Ben Mijuskovic has been tirelessly working on a second edition of his ground breaking study on loneliness. He kindly provided some reviews, which will be posted here in the coming weeks. The fundamental conclusions of the simplicity argument lead to solipsism, which translates psychologically into loneliness. Isolate minds have trouble engaging the outside world; thus, the natural emotive response to this philosophical reality is the feeling of being alone – unable to connect with other minds.
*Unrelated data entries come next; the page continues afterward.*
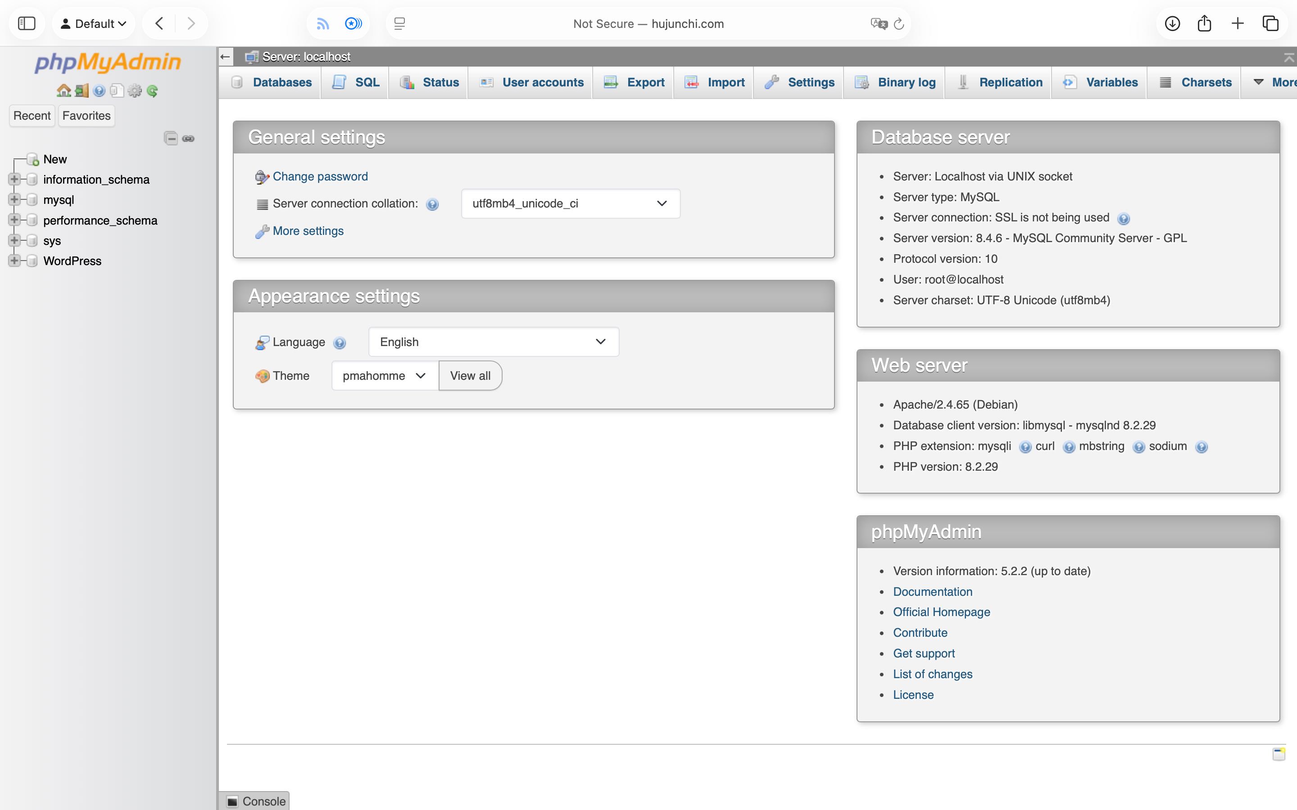Screen dimensions: 1297x810
Task: Toggle Safari sidebar button
Action: (x=26, y=24)
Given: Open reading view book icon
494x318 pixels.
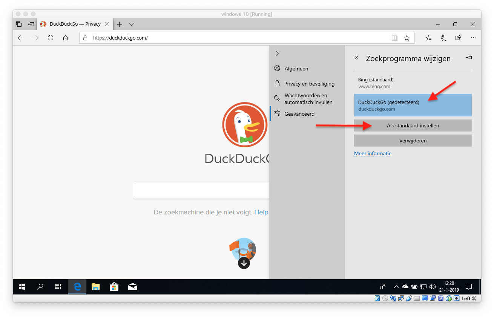Looking at the screenshot, I should 394,38.
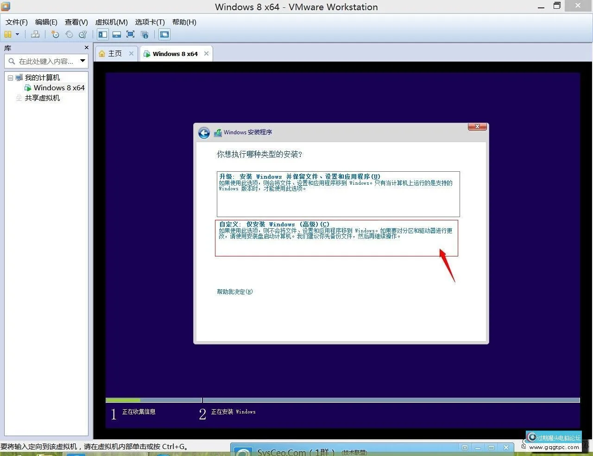593x456 pixels.
Task: Revert the virtual machine to its snapshot
Action: point(69,34)
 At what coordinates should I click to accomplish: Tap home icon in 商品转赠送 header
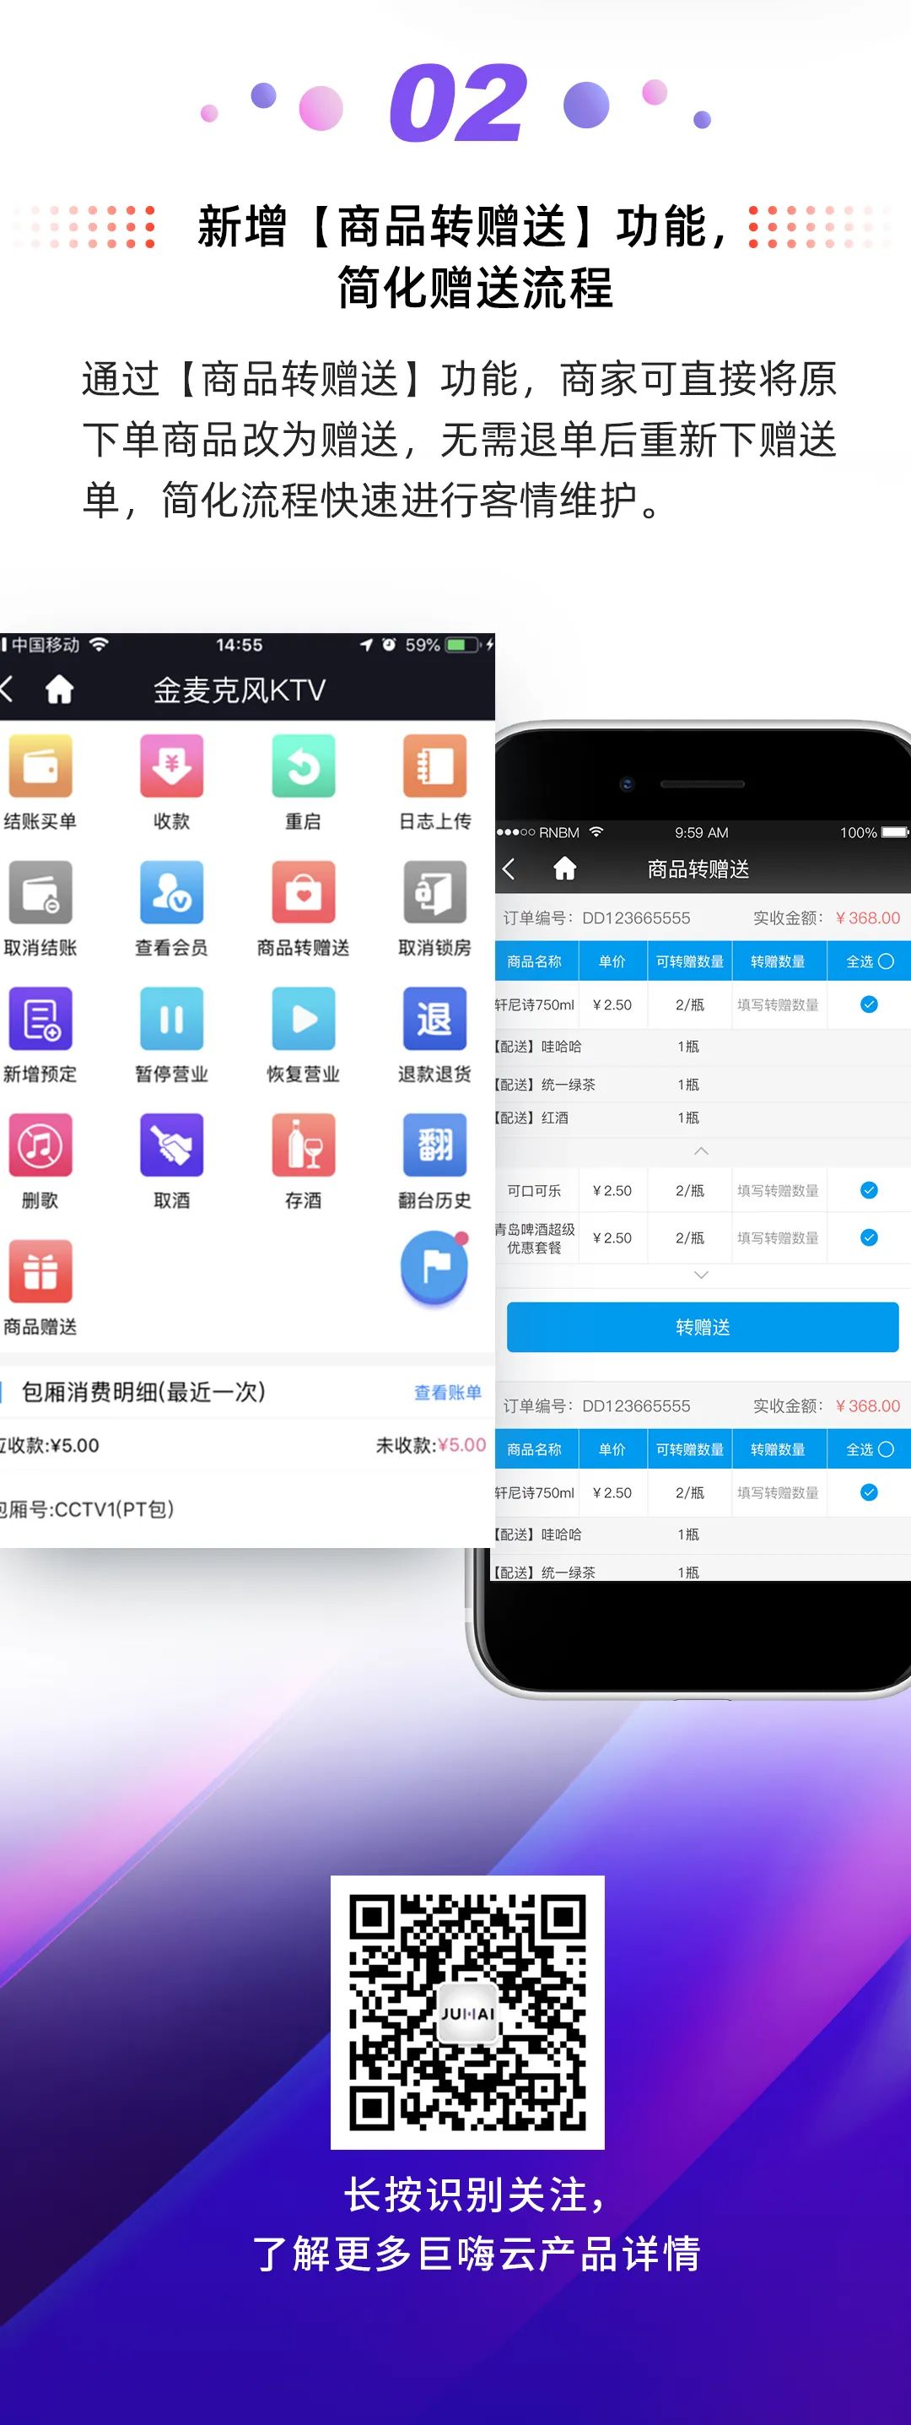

Acclaim for Ben Mijuskovic’s Loneliness in Philosophy, Psychology, and Literature
 “Indeed, a most impressive survey has been undertaken by Professor Ben Mijuskovic in his fine book, Loneliness in Philosophy, Psychology, and Literature. He shows most effectively how prominent the themes of literature and inwardness have been in creative literature from quite early times, in the myth of Prometheus, the Odyssey, in parts of Plato and Aristophanes, and in the Upanishads, down to the most recent writers of fiction and philosophy. ‘Robinson Crusoe’ recovers the importance it had for earlier speculative thought (the ‘History of Robinson and Friday’ as we have it in Hegel’s ‘Outlines of the Phenomenology of Mind’) and is shown to be part of a concern which continues through Proust to the British novelist Arthur Machen and his frightening portrayal, in his own words, of ‘a Robinson Crusoe of the soul’ and to Thomas Wolfe’s ‘We walk the streets of life alone’ matched by Conrad’s ‘Heart of Darkness’ and Golding’s ‘Pincher Martin.’ Mijuskovic concludes that, on the philosophical foundation of the ability of thought to “curl back on itself, the disciplines of literature, philosophy, and psychology have erected a significant and true insight into man’s fundamental nature, namely that that each of us, separately exists in isolation, in a state of desolate loneliness, enclosed within the confines of a nomadic prison which we continually strive to escape.”
H. D. Lewis, editor of Religious Studies.